Entries on where items appear:

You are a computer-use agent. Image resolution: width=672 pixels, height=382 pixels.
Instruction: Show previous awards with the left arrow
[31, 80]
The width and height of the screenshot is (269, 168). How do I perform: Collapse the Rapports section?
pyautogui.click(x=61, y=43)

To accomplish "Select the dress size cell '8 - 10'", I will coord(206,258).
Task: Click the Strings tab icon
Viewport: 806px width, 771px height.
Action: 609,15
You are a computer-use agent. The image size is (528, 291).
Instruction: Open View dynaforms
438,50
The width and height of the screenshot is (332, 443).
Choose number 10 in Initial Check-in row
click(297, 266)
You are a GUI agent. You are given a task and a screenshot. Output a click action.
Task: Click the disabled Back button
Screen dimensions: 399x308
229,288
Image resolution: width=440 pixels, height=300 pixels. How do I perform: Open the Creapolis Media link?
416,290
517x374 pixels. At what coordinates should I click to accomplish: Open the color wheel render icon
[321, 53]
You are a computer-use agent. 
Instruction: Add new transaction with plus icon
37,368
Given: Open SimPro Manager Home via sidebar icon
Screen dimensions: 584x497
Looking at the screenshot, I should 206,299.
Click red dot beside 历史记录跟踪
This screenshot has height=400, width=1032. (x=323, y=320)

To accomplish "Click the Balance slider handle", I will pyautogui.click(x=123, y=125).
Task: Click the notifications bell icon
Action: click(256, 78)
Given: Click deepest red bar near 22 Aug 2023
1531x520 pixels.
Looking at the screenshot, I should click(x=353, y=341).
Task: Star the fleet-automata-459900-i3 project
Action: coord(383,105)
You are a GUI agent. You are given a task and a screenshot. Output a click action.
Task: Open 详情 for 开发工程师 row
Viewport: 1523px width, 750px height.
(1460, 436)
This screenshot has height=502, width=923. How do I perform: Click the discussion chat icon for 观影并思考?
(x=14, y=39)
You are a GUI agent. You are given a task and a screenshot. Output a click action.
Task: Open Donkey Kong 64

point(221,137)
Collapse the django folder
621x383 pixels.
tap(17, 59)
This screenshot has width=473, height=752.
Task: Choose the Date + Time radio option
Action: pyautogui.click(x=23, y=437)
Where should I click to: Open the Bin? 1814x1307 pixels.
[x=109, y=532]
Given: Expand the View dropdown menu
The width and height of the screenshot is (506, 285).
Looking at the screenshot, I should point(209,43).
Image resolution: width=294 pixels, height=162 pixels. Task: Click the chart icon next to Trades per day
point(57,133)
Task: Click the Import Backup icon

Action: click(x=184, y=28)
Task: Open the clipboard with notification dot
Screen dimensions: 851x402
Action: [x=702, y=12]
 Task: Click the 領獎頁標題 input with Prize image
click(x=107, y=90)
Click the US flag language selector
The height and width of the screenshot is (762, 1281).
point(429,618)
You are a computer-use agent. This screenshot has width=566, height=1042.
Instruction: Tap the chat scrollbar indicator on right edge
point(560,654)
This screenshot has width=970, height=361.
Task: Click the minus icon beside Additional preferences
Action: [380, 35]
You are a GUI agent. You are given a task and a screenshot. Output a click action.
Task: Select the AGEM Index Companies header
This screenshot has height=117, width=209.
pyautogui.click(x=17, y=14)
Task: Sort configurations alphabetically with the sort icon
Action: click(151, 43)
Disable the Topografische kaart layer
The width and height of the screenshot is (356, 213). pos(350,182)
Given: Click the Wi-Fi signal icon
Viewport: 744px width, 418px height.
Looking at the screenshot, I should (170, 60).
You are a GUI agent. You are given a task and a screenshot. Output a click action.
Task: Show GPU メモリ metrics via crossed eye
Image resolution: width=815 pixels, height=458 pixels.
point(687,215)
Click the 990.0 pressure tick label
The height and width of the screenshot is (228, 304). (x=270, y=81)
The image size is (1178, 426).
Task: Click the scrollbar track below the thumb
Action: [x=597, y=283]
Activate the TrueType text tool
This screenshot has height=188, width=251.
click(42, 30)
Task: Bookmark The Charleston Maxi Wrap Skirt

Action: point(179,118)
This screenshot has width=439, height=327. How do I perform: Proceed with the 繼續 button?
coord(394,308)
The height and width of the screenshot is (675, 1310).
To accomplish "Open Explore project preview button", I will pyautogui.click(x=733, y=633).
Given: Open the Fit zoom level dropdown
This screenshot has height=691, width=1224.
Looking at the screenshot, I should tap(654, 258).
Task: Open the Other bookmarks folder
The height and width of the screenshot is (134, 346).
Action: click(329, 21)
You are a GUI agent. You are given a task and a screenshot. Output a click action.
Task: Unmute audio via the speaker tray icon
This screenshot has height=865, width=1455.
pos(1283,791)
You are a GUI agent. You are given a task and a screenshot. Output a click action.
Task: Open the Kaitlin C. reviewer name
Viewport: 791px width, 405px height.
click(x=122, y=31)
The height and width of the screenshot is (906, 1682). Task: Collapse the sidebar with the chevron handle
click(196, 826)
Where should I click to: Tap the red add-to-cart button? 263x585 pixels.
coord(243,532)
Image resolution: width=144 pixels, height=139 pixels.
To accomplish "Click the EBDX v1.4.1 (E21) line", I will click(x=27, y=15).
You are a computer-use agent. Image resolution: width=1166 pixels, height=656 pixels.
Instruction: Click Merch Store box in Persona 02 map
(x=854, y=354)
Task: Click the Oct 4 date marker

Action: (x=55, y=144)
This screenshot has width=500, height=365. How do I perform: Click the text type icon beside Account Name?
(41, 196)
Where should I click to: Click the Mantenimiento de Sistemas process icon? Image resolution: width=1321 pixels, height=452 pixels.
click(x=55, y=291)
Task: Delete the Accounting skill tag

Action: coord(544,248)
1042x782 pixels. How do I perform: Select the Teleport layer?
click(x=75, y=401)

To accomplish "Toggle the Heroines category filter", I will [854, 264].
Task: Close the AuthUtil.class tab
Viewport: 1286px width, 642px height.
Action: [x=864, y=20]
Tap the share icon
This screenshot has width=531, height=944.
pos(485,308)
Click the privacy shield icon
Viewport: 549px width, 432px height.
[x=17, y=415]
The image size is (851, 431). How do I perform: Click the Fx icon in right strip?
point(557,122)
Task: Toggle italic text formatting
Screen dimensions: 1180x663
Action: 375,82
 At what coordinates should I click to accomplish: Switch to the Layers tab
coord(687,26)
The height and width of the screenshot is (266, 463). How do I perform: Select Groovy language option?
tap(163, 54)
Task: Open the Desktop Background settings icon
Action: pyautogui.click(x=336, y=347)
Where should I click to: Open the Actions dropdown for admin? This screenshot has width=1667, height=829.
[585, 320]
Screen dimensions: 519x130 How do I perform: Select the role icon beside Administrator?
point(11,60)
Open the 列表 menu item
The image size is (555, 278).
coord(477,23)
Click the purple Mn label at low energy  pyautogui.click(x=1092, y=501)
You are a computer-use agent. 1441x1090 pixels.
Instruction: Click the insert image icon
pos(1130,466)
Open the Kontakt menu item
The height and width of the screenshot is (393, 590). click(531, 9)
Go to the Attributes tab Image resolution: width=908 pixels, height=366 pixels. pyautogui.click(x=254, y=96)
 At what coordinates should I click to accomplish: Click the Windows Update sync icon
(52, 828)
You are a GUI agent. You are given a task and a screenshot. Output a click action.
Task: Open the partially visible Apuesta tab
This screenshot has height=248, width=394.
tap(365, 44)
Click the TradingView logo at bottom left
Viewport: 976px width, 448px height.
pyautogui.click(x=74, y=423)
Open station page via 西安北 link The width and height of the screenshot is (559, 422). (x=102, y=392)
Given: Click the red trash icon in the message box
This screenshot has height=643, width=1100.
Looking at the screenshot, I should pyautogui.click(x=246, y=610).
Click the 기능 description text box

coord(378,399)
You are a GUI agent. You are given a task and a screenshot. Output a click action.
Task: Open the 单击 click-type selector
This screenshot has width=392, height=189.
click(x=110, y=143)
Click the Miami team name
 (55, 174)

Task directions:
Reproduce all of the data above line for line, without changing anything.

Response:
You are a computer-use agent. Image resolution: width=672 pixels, height=382 pixels.
Instruction: Show previous awards with the left arrow
[31, 80]
The width and height of the screenshot is (269, 168). How do I perform: Collapse the Rapports section?
pyautogui.click(x=61, y=43)

To accomplish "Select the dress size cell '8 - 10'", I will coord(206,258).
Task: Click the Strings tab icon
Viewport: 806px width, 771px height.
Action: 609,15
You are a computer-use agent. The image size is (528, 291).
Instruction: Open View dynaforms
438,50
The width and height of the screenshot is (332, 443).
Choose number 10 in Initial Check-in row
click(297, 266)
You are a GUI agent. You are given a task and a screenshot. Output a click action.
Task: Click the disabled Back button
Screen dimensions: 399x308
229,288
Image resolution: width=440 pixels, height=300 pixels. How do I perform: Open the Creapolis Media link?
416,290
517x374 pixels. At what coordinates should I click to accomplish: Open the color wheel render icon
[321, 53]
You are a computer-use agent. 
Instruction: Add new transaction with plus icon
37,368
Given: Open SimPro Manager Home via sidebar icon
Screen dimensions: 584x497
Looking at the screenshot, I should 206,299.
Click red dot beside 历史记录跟踪
This screenshot has height=400, width=1032. (x=323, y=320)

To accomplish "Click the Balance slider handle", I will pyautogui.click(x=123, y=125).
Task: Click the notifications bell icon
Action: click(256, 78)
Given: Click deepest red bar near 22 Aug 2023
1531x520 pixels.
Looking at the screenshot, I should click(x=353, y=341).
Task: Star the fleet-automata-459900-i3 project
Action: coord(383,105)
You are a GUI agent. You are given a task and a screenshot. Output a click action.
Task: Open 详情 for 开发工程师 row
Viewport: 1523px width, 750px height.
(1460, 436)
This screenshot has height=502, width=923. How do I perform: Click the discussion chat icon for 观影并思考?
(x=14, y=39)
You are a GUI agent. You are given a task and a screenshot. Output a click action.
Task: Open Donkey Kong 64

point(221,137)
Collapse the django folder
621x383 pixels.
tap(17, 59)
This screenshot has width=473, height=752.
Task: Choose the Date + Time radio option
Action: pyautogui.click(x=23, y=437)
Where should I click to: Open the Bin? 1814x1307 pixels.
[x=109, y=532]
Given: Expand the View dropdown menu
The width and height of the screenshot is (506, 285).
Looking at the screenshot, I should point(209,43).
Image resolution: width=294 pixels, height=162 pixels. Task: Click the chart icon next to Trades per day
point(57,133)
Task: Click the Import Backup icon

Action: click(x=184, y=28)
Task: Open the clipboard with notification dot
Screen dimensions: 851x402
Action: [x=702, y=12]
 Task: Click the 領獎頁標題 input with Prize image
click(x=107, y=90)
Click the US flag language selector
The height and width of the screenshot is (762, 1281).
point(429,618)
You are a computer-use agent. This screenshot has width=566, height=1042.
Instruction: Tap the chat scrollbar indicator on right edge
point(560,654)
This screenshot has width=970, height=361.
Task: Click the minus icon beside Additional preferences
Action: [380, 35]
You are a GUI agent. You are given a task and a screenshot. Output a click action.
Task: Select the AGEM Index Companies header
This screenshot has height=117, width=209.
pyautogui.click(x=17, y=14)
Task: Sort configurations alphabetically with the sort icon
Action: click(151, 43)
Disable the Topografische kaart layer
The width and height of the screenshot is (356, 213). pos(350,182)
Given: Click the Wi-Fi signal icon
Viewport: 744px width, 418px height.
Looking at the screenshot, I should (170, 60).
You are a GUI agent. You are given a task and a screenshot. Output a click action.
Task: Show GPU メモリ metrics via crossed eye
Image resolution: width=815 pixels, height=458 pixels.
point(687,215)
Click the 990.0 pressure tick label
The height and width of the screenshot is (228, 304). (x=270, y=81)
The image size is (1178, 426).
Task: Click the scrollbar track below the thumb
Action: [x=597, y=283]
Activate the TrueType text tool
This screenshot has height=188, width=251.
click(42, 30)
Task: Bookmark The Charleston Maxi Wrap Skirt

Action: point(179,118)
This screenshot has width=439, height=327. How do I perform: Proceed with the 繼續 button?
coord(394,308)
The height and width of the screenshot is (675, 1310).
To accomplish "Open Explore project preview button", I will pyautogui.click(x=733, y=633).
Given: Open the Fit zoom level dropdown
This screenshot has height=691, width=1224.
Looking at the screenshot, I should tap(654, 258).
Task: Open the Other bookmarks folder
The height and width of the screenshot is (134, 346).
Action: click(329, 21)
You are a GUI agent. You are given a task and a screenshot. Output a click action.
Task: Unmute audio via the speaker tray icon
This screenshot has height=865, width=1455.
pos(1283,791)
You are a GUI agent. You are given a task and a screenshot. Output a click action.
Task: Open the Kaitlin C. reviewer name
Viewport: 791px width, 405px height.
click(x=122, y=31)
The height and width of the screenshot is (906, 1682). Task: Collapse the sidebar with the chevron handle
click(196, 826)
Where should I click to: Tap the red add-to-cart button? 263x585 pixels.
coord(243,532)
Image resolution: width=144 pixels, height=139 pixels.
To accomplish "Click the EBDX v1.4.1 (E21) line", I will click(x=27, y=15).
You are a computer-use agent. Image resolution: width=1166 pixels, height=656 pixels.
Instruction: Click Merch Store box in Persona 02 map
(x=854, y=354)
Task: Click the Oct 4 date marker

Action: (x=55, y=144)
This screenshot has width=500, height=365. How do I perform: Click the text type icon beside Account Name?
(41, 196)
Where should I click to: Click the Mantenimiento de Sistemas process icon? Image resolution: width=1321 pixels, height=452 pixels.
click(x=55, y=291)
Task: Delete the Accounting skill tag

Action: coord(544,248)
1042x782 pixels. How do I perform: Select the Teleport layer?
click(x=75, y=401)

To accomplish "Toggle the Heroines category filter", I will [854, 264].
Task: Close the AuthUtil.class tab
Viewport: 1286px width, 642px height.
Action: [x=864, y=20]
Tap the share icon
This screenshot has width=531, height=944.
pos(485,308)
Click the privacy shield icon
Viewport: 549px width, 432px height.
[x=17, y=415]
The image size is (851, 431). How do I perform: Click the Fx icon in right strip?
point(557,122)
Task: Toggle italic text formatting
Screen dimensions: 1180x663
Action: 375,82
 At what coordinates should I click to accomplish: Switch to the Layers tab
coord(687,26)
The height and width of the screenshot is (266, 463). How do I perform: Select Groovy language option?
tap(163, 54)
Task: Open the Desktop Background settings icon
Action: pyautogui.click(x=336, y=347)
Where should I click to: Open the Actions dropdown for admin? This screenshot has width=1667, height=829.
[585, 320]
Screen dimensions: 519x130 How do I perform: Select the role icon beside Administrator?
point(11,60)
Open the 列表 menu item
The image size is (555, 278).
coord(477,23)
Click the purple Mn label at low energy  pyautogui.click(x=1092, y=501)
You are a computer-use agent. 1441x1090 pixels.
Instruction: Click the insert image icon
pos(1130,466)
Open the Kontakt menu item
The height and width of the screenshot is (393, 590). click(531, 9)
Go to the Attributes tab Image resolution: width=908 pixels, height=366 pixels. pyautogui.click(x=254, y=96)
 At what coordinates should I click to accomplish: Click the Windows Update sync icon
(52, 828)
You are a GUI agent. You are given a task and a screenshot. Output a click action.
Task: Open the partially visible Apuesta tab
This screenshot has height=248, width=394.
tap(365, 44)
Click the TradingView logo at bottom left
Viewport: 976px width, 448px height.
pyautogui.click(x=74, y=423)
Open station page via 西安北 link The width and height of the screenshot is (559, 422). (x=102, y=392)
Given: Click the red trash icon in the message box
This screenshot has height=643, width=1100.
Looking at the screenshot, I should pyautogui.click(x=246, y=610).
Click the 기능 description text box

coord(378,399)
You are a GUI agent. You are given a task and a screenshot. Output a click action.
Task: Open the 单击 click-type selector
This screenshot has width=392, height=189.
click(x=110, y=143)
Click the Miami team name
 (55, 174)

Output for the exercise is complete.